Paxos is a symmetric consensus protocol; technically speaking, each server (which plays all of the proposer, acceptor and learner roles) behaves in the same way. However, this can potentially lead to a situation known as the dueling proposers problem, where servers behave as follows:
Server A proposes a value V1, with term (1, A)
It receives a majority of promises not to accept values with terms greater than (1, A)
Server B proposes a value V2, with term (1, B)
It receives a majority of promises for (1, B)
Server A requests servers to accept V1; servers reject
Server A proposes V1 with term (2, A)
It receives a majority of promises for (2, A)

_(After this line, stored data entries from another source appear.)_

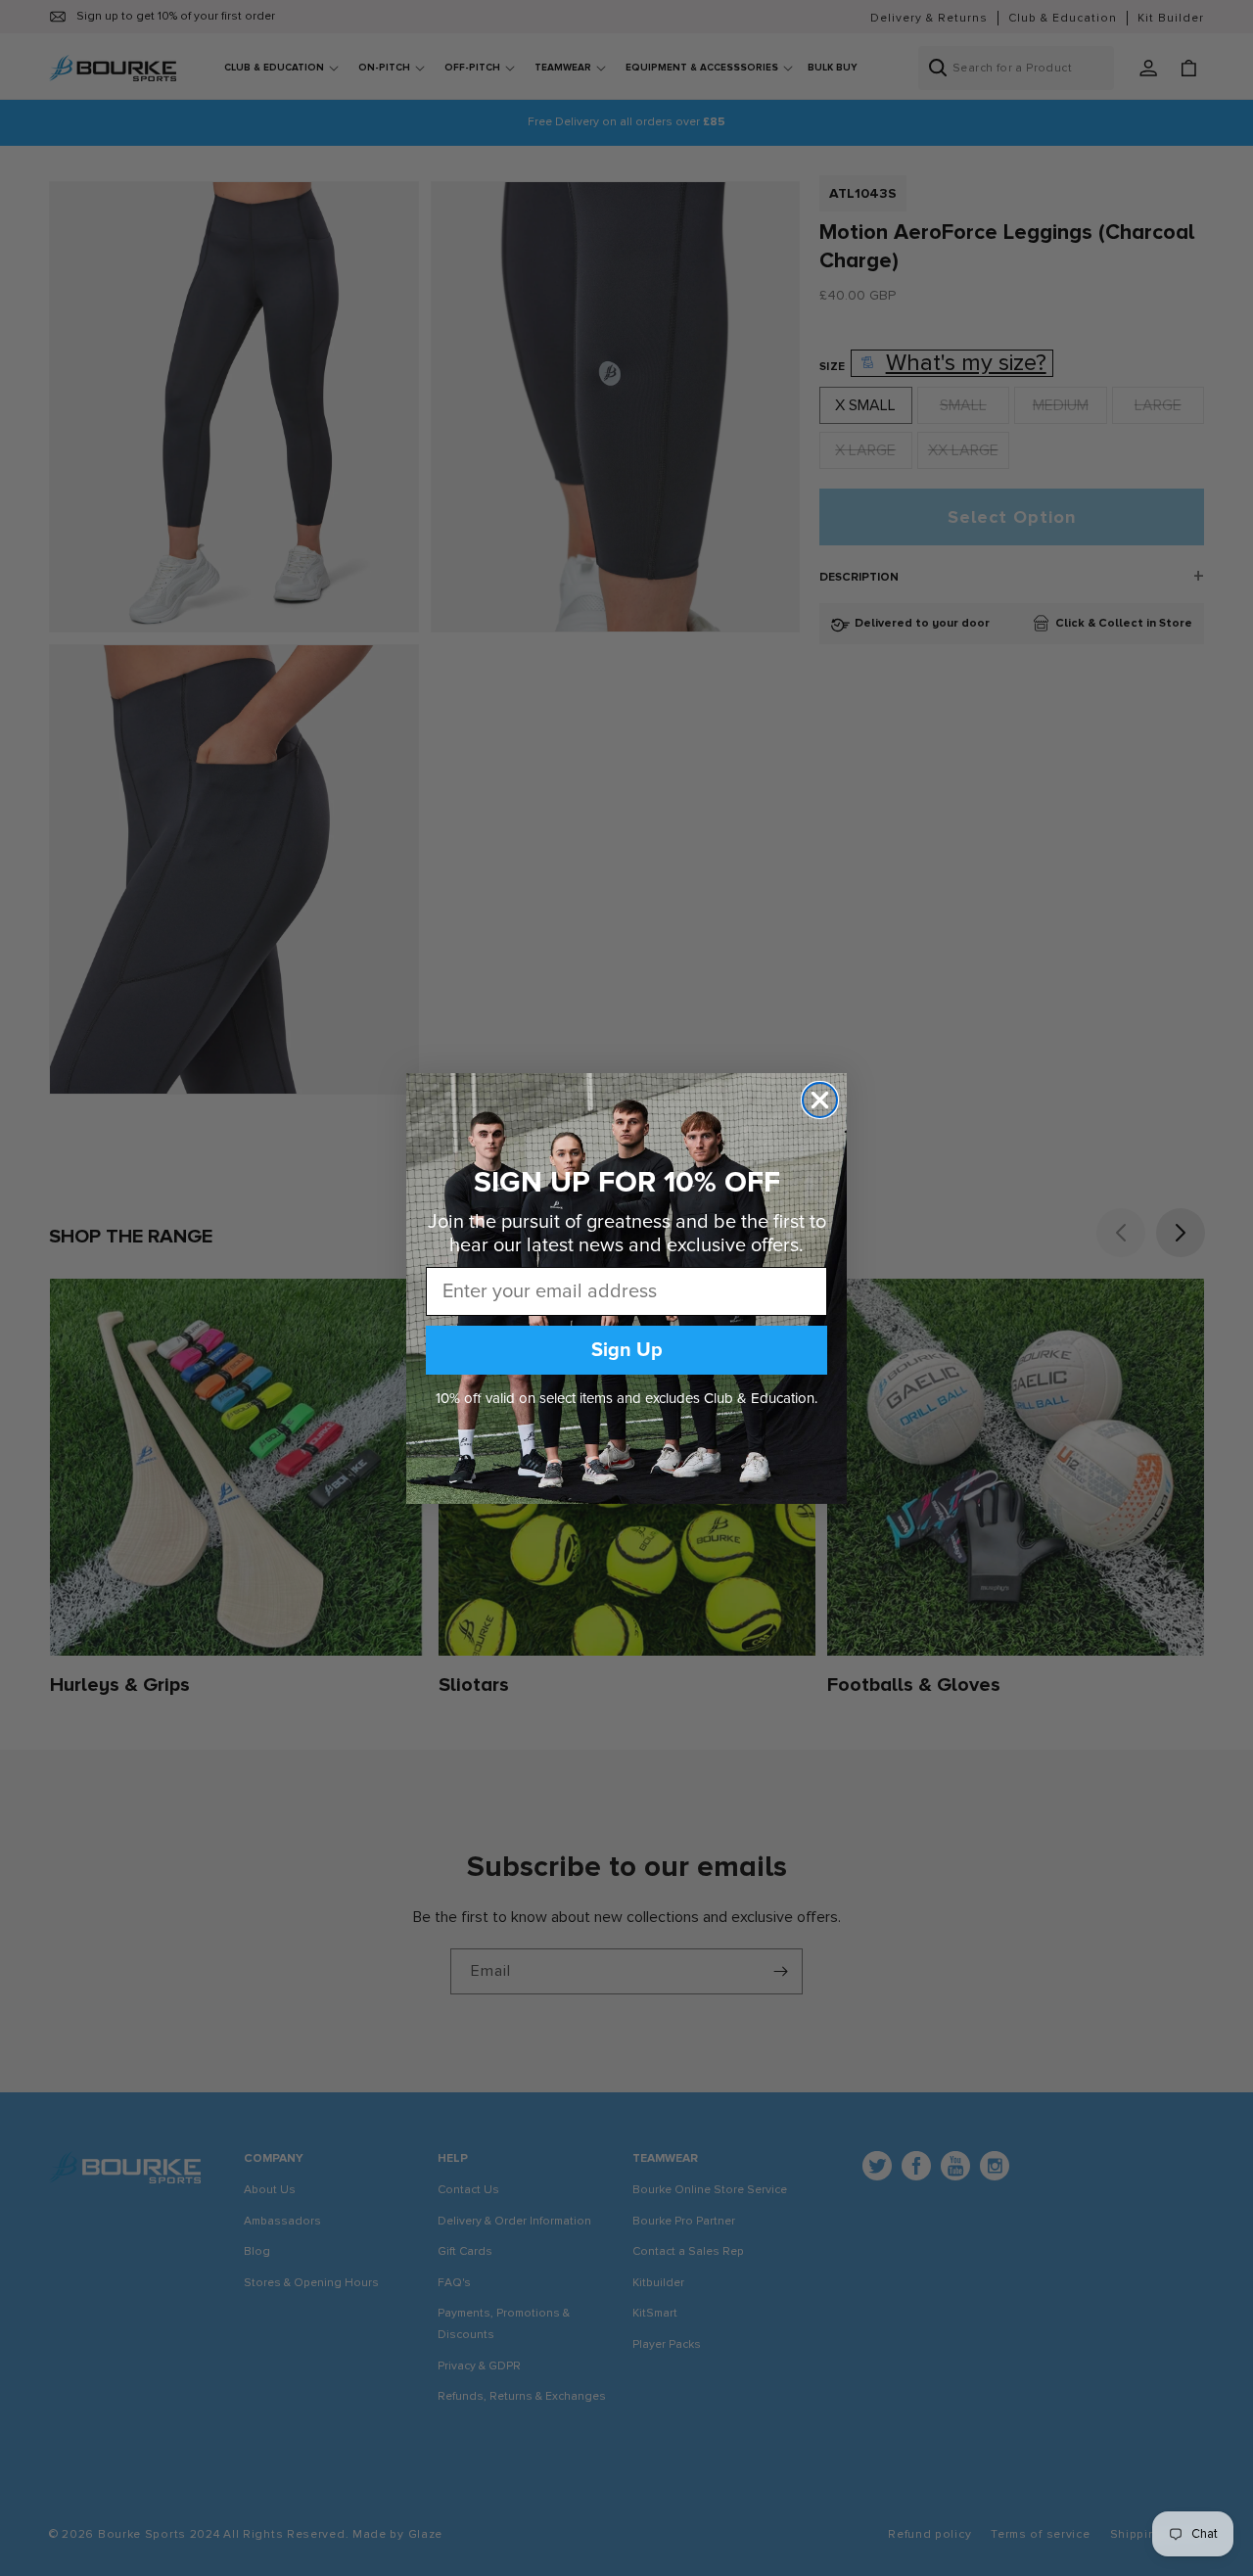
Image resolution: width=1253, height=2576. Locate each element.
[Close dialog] (820, 1100)
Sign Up (627, 1350)
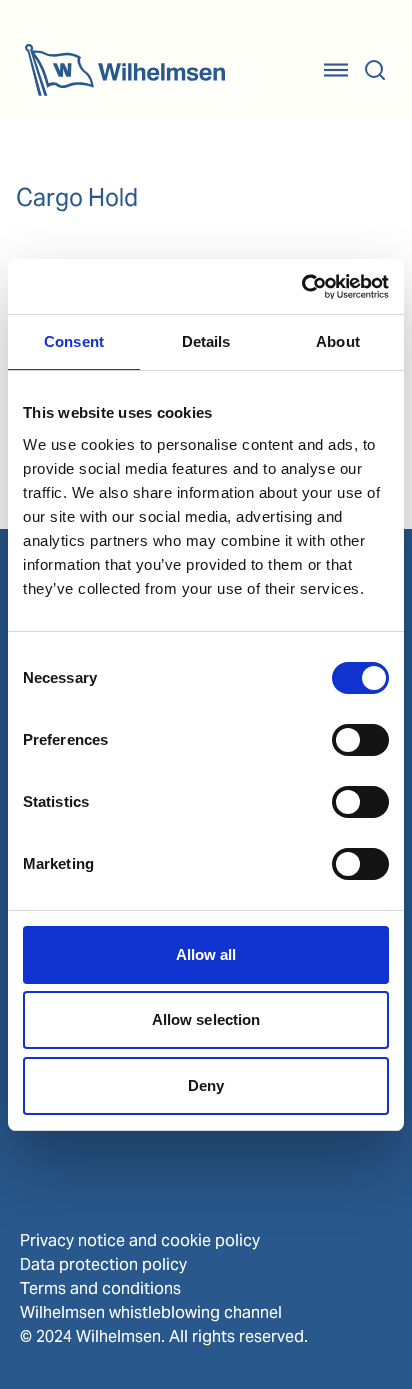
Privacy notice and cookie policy (140, 1240)
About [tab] (338, 341)
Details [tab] (206, 341)
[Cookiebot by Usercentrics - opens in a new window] (301, 287)
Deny (206, 1085)
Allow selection (206, 1019)
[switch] (360, 740)
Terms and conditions (100, 1288)
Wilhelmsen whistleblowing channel (151, 1312)
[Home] (125, 70)
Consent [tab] (74, 341)
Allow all (206, 954)
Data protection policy (103, 1264)
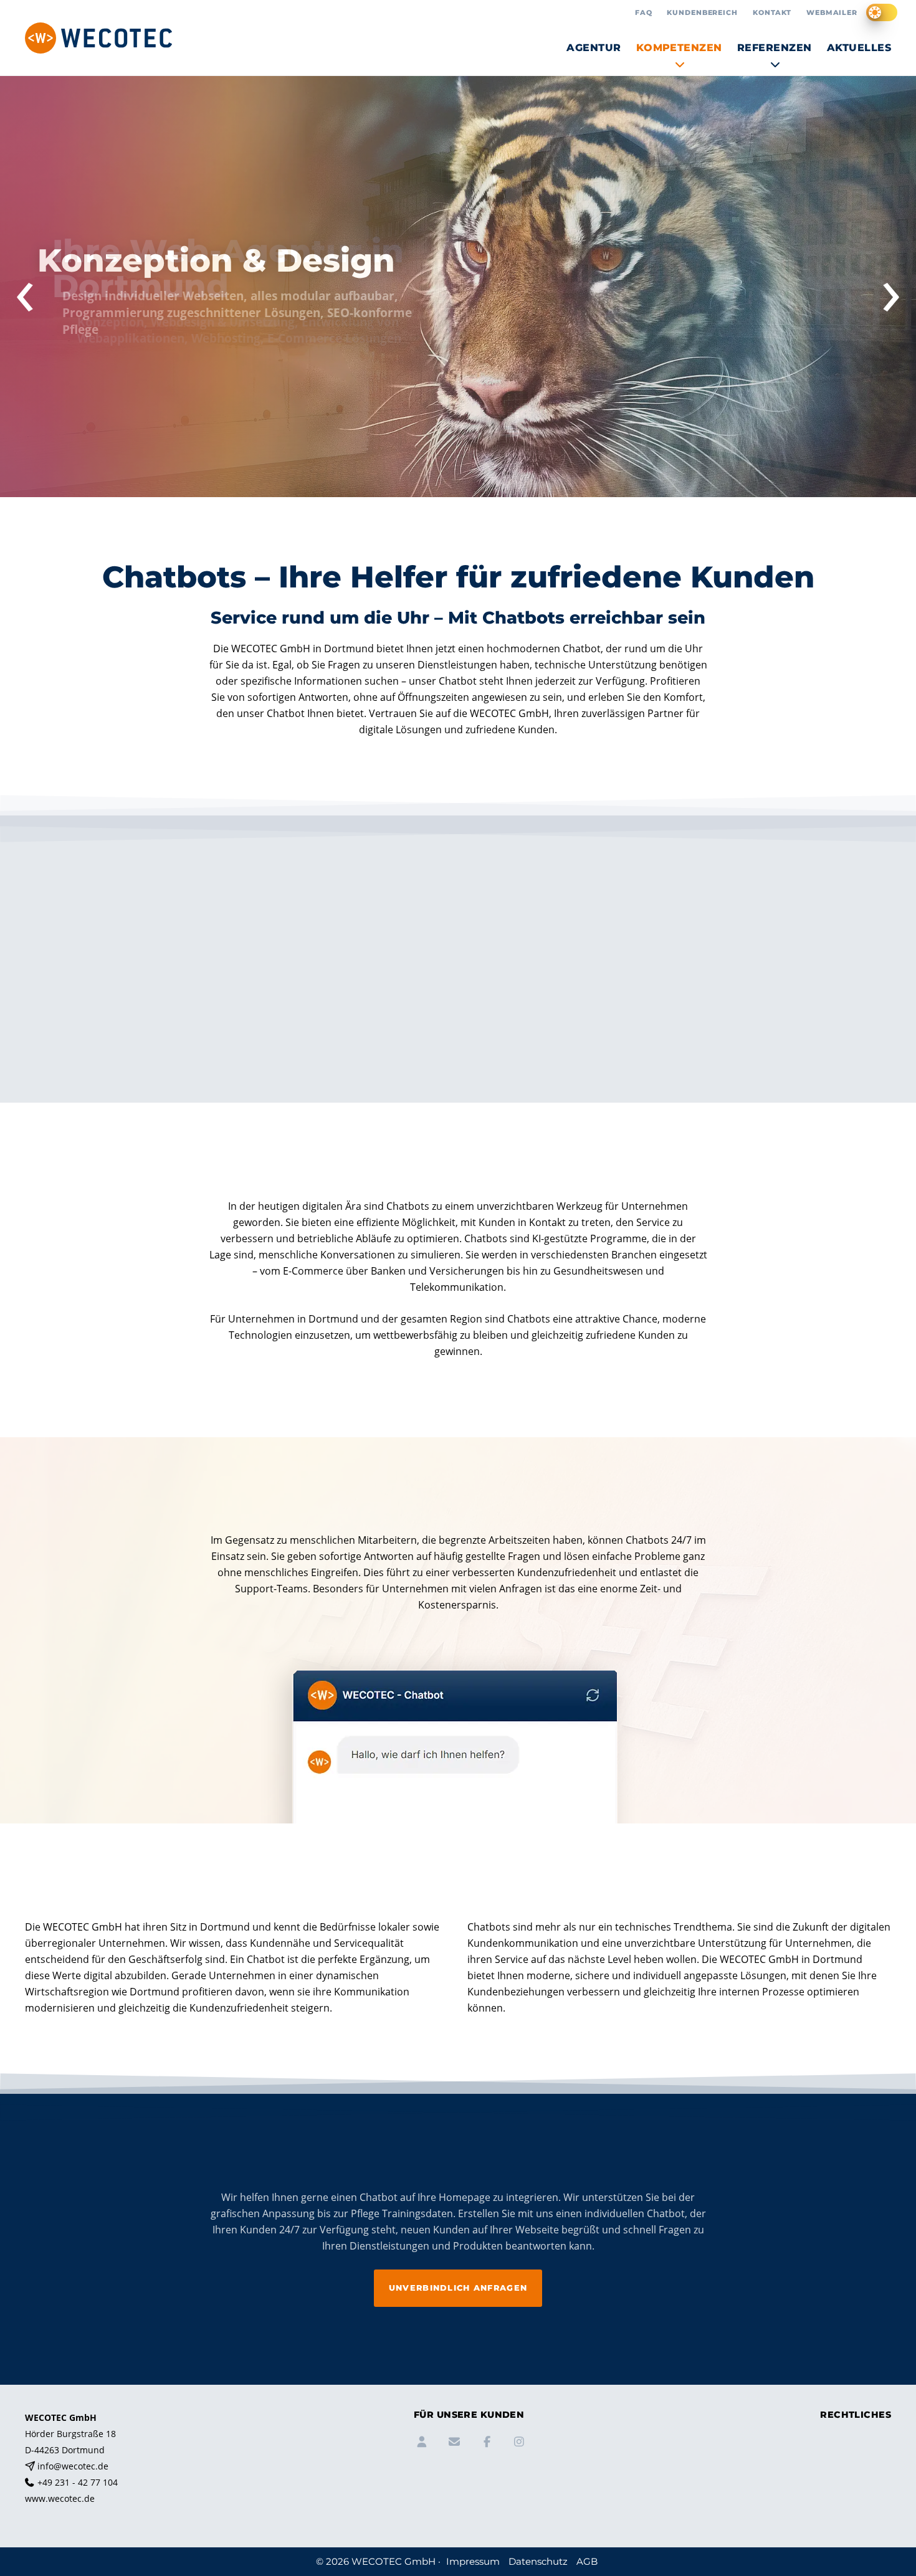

Server B requests servers to accept V2; servers reject
This can be (and is in AtlasDB) mitigated by having a random backoff between proposals.
How we use Paxos
The TimeLock servers may use a Paxos based algorithm for two purposes:
Leadership election: We choose who will be the leader in the TimeLock cluster. The leader is the only server capable of responding to lock and timestamp requests. Leader election is often preferable for performance reasons confirming you are the leader is more efficient than choosing the value to respond with.
Timestamp bound: TimeLock needs to store upper bounds on timestamps that the leader is allowed to hand out. If configured to use Paxos timestamp persistence, TimeLock chooses this bound via Paxos.
It is worth noting that the Paxos implementations differ slightly for choosing a leader and choosing a timestamp bound. When choosing a leader, all servers can propose leadership and have the potential to be elected. However, once a leader is established, only that server is allowed to propose timestamp bounds.